[Word and element pointing entries]
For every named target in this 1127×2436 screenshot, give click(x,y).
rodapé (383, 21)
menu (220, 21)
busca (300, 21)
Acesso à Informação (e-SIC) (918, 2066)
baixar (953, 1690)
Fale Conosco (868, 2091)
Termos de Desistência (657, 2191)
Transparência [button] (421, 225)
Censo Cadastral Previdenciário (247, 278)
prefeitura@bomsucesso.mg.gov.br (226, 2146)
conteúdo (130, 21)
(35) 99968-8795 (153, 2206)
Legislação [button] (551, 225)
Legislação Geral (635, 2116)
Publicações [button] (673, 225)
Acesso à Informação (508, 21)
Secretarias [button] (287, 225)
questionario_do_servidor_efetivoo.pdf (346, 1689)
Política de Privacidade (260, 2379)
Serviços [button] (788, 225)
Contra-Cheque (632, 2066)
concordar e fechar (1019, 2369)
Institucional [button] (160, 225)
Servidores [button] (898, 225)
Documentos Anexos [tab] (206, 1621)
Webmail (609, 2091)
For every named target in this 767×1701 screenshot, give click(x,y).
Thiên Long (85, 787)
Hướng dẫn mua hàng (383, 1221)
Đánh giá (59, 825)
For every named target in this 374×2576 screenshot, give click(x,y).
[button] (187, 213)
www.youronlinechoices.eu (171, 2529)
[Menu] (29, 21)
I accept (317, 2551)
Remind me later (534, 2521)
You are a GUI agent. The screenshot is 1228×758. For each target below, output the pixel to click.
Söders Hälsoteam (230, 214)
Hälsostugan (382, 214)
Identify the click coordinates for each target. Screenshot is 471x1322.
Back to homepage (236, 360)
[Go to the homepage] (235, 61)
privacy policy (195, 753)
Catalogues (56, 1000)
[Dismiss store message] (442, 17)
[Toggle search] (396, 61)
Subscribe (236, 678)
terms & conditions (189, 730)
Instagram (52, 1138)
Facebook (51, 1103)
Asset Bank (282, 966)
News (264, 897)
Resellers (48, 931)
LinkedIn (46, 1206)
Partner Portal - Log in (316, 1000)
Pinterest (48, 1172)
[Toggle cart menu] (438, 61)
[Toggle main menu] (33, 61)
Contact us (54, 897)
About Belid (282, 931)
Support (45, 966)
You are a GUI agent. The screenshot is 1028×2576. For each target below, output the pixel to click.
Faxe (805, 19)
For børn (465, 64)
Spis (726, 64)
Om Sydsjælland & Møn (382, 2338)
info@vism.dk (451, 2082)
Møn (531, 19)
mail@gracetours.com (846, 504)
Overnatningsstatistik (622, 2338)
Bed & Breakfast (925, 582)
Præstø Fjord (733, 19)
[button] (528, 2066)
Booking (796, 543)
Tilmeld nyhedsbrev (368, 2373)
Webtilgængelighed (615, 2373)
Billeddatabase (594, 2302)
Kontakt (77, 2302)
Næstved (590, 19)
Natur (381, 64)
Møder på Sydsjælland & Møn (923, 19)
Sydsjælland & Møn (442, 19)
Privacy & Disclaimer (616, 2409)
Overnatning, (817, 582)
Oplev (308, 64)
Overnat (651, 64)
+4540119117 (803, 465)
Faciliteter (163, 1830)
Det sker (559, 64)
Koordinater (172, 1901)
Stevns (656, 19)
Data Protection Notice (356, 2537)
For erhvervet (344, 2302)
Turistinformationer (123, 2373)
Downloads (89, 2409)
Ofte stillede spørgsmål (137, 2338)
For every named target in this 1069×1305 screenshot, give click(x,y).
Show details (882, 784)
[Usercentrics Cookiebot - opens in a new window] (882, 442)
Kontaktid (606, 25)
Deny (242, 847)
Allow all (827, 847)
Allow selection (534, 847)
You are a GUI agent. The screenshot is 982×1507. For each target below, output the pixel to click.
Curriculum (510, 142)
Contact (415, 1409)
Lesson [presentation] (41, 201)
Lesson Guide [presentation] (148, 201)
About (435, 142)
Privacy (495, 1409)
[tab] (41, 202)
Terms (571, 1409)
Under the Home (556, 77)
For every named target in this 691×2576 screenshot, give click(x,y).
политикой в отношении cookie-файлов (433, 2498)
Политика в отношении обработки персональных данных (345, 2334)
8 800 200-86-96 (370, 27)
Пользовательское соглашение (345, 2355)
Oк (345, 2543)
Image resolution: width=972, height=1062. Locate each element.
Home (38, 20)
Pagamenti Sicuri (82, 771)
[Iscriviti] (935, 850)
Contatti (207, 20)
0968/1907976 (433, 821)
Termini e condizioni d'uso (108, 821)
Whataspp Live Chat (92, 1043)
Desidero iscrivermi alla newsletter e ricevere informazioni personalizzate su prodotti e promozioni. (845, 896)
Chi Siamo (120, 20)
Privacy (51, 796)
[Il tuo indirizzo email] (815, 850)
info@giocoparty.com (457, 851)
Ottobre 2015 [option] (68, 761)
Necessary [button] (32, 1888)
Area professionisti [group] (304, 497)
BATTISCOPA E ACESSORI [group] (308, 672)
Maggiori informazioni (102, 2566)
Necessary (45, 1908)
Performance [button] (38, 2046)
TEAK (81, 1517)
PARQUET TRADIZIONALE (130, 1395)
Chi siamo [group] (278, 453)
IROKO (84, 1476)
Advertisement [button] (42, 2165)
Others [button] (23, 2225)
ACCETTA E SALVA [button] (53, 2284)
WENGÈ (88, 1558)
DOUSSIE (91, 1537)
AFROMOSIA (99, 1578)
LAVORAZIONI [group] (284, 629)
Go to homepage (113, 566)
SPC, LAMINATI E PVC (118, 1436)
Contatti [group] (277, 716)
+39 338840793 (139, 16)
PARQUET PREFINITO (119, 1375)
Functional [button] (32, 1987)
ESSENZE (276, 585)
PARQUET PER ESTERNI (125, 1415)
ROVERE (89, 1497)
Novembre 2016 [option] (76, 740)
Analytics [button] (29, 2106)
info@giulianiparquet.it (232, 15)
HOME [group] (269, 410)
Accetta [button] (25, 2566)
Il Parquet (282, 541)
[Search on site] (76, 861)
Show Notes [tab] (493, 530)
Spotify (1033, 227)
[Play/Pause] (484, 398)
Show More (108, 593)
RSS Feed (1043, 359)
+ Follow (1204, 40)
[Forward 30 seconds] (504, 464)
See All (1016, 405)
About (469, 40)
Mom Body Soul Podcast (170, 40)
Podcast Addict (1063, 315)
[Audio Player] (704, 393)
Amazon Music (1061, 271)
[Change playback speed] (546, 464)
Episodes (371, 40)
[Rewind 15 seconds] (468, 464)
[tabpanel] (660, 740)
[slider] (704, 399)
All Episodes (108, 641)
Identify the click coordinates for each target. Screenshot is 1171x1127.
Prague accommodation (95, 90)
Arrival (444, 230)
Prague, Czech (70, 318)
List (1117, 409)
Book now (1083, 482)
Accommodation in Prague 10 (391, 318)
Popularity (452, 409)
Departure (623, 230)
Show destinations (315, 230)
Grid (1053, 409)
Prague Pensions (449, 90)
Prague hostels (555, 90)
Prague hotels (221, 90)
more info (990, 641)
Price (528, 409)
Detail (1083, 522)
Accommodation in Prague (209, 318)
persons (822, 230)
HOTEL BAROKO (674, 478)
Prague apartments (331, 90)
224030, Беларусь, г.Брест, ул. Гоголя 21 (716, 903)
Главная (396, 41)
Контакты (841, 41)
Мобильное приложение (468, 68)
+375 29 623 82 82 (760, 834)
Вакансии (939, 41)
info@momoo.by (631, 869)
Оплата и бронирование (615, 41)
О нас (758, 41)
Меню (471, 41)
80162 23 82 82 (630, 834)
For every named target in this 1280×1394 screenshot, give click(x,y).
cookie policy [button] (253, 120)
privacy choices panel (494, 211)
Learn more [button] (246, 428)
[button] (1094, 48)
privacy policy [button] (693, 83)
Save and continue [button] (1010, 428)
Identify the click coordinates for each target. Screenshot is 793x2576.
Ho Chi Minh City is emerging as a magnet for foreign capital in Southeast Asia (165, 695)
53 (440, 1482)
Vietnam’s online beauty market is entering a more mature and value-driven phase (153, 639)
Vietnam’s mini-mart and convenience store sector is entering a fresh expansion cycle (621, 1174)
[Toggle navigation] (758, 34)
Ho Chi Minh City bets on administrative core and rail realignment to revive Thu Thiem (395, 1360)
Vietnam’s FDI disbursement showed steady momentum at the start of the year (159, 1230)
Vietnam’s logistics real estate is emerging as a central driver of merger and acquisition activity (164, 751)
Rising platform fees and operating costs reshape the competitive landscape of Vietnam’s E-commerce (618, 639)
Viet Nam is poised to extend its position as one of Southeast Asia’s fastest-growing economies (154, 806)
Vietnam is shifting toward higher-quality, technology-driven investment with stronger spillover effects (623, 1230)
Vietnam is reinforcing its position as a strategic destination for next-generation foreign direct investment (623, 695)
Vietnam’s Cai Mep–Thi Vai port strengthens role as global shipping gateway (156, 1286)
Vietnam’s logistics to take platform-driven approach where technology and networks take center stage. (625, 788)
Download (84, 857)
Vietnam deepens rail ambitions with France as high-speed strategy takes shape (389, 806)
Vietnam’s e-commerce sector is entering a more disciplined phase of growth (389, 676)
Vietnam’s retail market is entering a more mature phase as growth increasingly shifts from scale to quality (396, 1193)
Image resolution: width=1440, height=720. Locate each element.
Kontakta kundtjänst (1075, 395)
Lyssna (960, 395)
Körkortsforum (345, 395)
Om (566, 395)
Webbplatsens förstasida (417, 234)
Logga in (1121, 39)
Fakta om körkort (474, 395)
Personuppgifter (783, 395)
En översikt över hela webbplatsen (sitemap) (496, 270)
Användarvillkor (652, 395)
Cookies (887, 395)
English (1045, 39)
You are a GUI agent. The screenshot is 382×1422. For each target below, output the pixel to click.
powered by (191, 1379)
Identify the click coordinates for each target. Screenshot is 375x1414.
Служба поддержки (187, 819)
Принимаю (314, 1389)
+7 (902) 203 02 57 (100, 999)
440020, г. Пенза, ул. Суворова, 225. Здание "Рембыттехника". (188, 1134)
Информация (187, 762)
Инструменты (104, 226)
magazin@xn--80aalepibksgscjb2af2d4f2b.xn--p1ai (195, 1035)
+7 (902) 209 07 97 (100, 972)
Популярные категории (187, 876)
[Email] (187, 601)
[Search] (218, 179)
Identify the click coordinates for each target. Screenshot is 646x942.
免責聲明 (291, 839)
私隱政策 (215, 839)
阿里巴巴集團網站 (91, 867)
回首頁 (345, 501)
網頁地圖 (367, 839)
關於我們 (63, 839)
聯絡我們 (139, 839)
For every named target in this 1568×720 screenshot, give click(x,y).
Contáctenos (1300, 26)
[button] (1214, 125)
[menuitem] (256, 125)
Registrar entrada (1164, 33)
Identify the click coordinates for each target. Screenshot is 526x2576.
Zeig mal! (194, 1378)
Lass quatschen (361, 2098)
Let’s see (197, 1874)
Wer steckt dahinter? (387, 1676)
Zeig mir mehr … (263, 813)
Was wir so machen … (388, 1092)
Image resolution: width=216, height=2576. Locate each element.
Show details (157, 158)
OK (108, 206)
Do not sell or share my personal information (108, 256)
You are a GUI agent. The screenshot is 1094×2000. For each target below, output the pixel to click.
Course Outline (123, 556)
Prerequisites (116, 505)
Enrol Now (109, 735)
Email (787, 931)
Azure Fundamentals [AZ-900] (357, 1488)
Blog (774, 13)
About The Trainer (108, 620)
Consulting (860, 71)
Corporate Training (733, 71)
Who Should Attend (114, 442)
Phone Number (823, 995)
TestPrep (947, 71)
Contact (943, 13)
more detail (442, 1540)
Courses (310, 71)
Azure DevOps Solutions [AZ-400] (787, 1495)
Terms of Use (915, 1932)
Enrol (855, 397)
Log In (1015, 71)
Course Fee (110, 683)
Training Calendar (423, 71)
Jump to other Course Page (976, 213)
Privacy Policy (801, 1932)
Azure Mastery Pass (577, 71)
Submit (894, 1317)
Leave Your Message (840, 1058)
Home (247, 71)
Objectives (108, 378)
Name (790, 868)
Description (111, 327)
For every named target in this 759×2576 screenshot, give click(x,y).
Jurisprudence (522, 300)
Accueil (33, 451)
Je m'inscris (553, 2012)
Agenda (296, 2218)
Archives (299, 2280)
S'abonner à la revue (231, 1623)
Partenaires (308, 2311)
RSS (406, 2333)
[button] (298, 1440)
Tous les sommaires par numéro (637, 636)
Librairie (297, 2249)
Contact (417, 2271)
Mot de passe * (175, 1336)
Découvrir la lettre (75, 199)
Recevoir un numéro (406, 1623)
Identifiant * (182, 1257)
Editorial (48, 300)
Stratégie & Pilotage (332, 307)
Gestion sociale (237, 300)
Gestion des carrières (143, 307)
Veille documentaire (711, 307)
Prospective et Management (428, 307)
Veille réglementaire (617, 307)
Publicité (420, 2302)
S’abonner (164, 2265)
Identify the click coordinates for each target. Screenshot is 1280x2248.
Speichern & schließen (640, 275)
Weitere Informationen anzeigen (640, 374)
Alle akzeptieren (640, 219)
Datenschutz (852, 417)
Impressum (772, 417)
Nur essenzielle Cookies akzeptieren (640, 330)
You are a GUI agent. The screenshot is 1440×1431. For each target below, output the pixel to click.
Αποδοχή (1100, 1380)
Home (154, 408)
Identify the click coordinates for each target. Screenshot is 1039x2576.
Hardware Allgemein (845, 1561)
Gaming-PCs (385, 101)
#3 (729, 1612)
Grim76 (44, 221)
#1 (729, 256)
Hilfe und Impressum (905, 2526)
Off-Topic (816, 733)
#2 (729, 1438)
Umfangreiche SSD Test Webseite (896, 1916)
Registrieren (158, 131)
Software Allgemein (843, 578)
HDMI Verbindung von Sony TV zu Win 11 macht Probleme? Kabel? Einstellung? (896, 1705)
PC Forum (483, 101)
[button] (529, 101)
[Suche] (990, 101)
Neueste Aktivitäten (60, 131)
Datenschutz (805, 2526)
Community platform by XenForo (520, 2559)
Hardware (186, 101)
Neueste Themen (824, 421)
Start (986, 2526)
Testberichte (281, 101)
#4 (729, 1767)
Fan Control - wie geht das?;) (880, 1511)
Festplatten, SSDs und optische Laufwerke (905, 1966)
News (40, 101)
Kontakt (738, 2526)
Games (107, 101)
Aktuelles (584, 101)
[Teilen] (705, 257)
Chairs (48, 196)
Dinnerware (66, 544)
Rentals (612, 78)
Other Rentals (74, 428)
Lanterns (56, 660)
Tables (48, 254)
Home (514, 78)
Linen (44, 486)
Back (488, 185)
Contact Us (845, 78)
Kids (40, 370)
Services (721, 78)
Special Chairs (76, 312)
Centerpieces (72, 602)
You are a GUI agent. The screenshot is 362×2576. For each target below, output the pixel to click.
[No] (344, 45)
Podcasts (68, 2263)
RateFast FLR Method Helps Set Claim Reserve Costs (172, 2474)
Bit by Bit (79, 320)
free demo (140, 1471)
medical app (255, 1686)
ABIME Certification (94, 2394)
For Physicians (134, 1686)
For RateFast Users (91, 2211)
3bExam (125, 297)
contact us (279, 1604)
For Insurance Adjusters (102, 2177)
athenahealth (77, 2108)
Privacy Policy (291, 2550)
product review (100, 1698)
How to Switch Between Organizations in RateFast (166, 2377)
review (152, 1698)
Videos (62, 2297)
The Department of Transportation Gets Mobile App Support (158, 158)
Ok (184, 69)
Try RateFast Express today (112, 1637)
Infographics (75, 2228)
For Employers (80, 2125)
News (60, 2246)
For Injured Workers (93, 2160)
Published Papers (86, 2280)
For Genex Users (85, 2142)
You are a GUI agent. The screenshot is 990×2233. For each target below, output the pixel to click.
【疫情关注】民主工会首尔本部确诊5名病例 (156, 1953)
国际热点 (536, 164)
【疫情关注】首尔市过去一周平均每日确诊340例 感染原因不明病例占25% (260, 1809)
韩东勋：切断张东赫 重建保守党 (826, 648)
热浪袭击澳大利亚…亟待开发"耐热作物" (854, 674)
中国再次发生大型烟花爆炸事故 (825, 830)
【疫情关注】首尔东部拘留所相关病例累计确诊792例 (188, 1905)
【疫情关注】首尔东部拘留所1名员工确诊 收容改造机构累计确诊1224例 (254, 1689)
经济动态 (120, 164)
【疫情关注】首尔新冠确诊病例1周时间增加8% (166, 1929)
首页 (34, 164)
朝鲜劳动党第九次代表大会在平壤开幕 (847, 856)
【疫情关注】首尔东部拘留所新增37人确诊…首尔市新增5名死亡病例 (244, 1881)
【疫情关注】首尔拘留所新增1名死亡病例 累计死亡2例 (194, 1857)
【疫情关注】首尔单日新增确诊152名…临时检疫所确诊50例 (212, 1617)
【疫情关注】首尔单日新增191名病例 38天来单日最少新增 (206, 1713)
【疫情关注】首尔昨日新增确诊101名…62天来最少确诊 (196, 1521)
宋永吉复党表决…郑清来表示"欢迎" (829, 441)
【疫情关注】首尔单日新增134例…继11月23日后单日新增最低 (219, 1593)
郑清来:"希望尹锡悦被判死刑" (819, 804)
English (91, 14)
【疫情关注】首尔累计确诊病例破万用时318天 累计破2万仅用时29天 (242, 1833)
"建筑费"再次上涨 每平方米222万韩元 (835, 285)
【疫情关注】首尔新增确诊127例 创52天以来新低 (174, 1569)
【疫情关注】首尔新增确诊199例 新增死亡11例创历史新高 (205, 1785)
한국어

What is being asked
Arrange everything in the listing from the line containing "Enrol (855, 397)" down to the line containing "Editorial (48, 300)", both included, as a JSON list of strings with one string per line and blank lines left out.

Full response
[
  "Enrol (855, 397)",
  "Log In (1015, 71)",
  "Course Fee (110, 683)",
  "Training Calendar (423, 71)",
  "Jump to other Course Page (976, 213)",
  "Privacy Policy (801, 1932)",
  "Azure Mastery Pass (577, 71)",
  "Submit (894, 1317)",
  "Leave Your Message (840, 1058)",
  "Home (247, 71)",
  "Objectives (108, 378)",
  "Name (790, 868)",
  "Description (111, 327)",
  "For every named target in this 759×2576 screenshot, give click(x,y).",
  "Jurisprudence (522, 300)",
  "Accueil (33, 451)",
  "Je m'inscris (553, 2012)",
  "Agenda (296, 2218)",
  "Archives (299, 2280)",
  "S'abonner à la revue (231, 1623)",
  "Partenaires (308, 2311)",
  "RSS (406, 2333)",
  "[button] (298, 1440)",
  "Tous les sommaires par numéro (637, 636)",
  "Librairie (297, 2249)",
  "Contact (417, 2271)",
  "Mot de passe * (175, 1336)",
  "Découvrir la lettre (75, 199)",
  "Recevoir un numéro (406, 1623)",
  "Identifiant * (182, 1257)",
  "Editorial (48, 300)"
]